One could argue that these, too, are evasions. They cut the costs of Medicaid and Medicare, but simply by declaring limits on spending. The Medicaid block grant to states would increase only with population growth and inflation. It would be up to states to figure out how to actually cut health care costs. (The easiest way would be to cut Medicaid eligibility.) The Medicare vouchers, in their latest version, are more complicated, but essentially rely on the idea that seniors purchasing insurance with a fixed amount of dollars can use their power as smart consumers to bring costs down—deciding to forego some services, for example. The actual choices are left to others, the states or individual old people.
But still, these are real, measurable cuts to real programs. The middle-class tax benefits Ryan would cut, such as the Refundable Child Tax Credit, are also real, and so are the cuts to education and other discretionary programs—because cutting non-defense discretionary spending to below 2 percent of GDP cannot be done without a major impact on these programs.
Ryan not only embraced these real cuts, he forced House Republicans to vote for them twice, and now he has essentially attached the plan to the presidential ticket. The old game, under which Republicans talk about spending cuts but mostly make sure they get tax cuts and go home, has come to an end. The basic premise of “operational liberalism” will be put to the test, for the first time. If Ryan and Romney win, not only will they be in a position, perhaps even obligated, to carry through with most of the Ryan plan—more than that, some very deep assumptions about American politics will be turned on their head, assumptions generally shared by Republicans and Democrats alike. As consequential as the Ryan budget itself would be, putting it to the test, and winning, would be as profound a transformation as the New Deal, or as FDR's affirming victories in 1934 and 1936.

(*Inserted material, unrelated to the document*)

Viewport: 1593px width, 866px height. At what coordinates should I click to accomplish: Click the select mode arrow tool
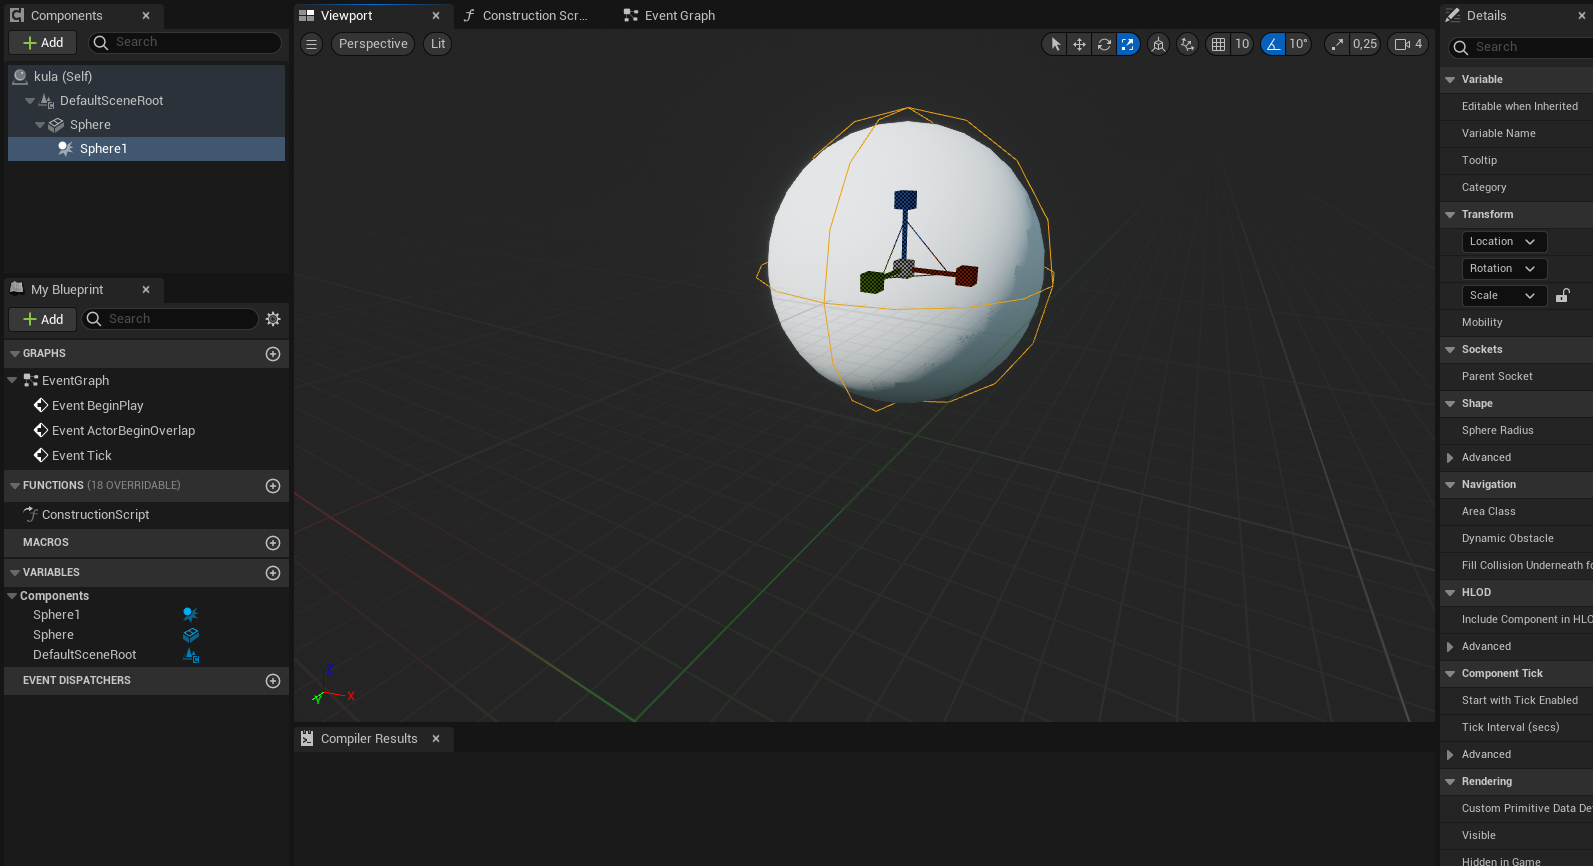tap(1055, 44)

On the other hand, if Barack Obama wins reelection, and the Ryan plan is defeated, will it be a victory for a more affirmative sense of responsible action on the part of government—represented not just by spending, but by a new commitment to solving public problems? If the Obama campaign presents its challenge to the Ryan-Romney budget in the right way, it could be. It could be much more than just a victory over a deeply flawed pair of candidates with some vulnerabilities. It could be a robust demonstration that the American people value and respect what government does, not just programs that benefit them now, or will, but the kind of broad social insurance provided by Medicaid. After Ryan-Romney, there will be little room for evasions and abstractions such as entitlement caps and balanced budget amendments. And on the particulars, the voters will have made their choice. Because Paul Ryan dropped the old game, he could have as big an impact on American politics if he and his plans are defeated as if he wins.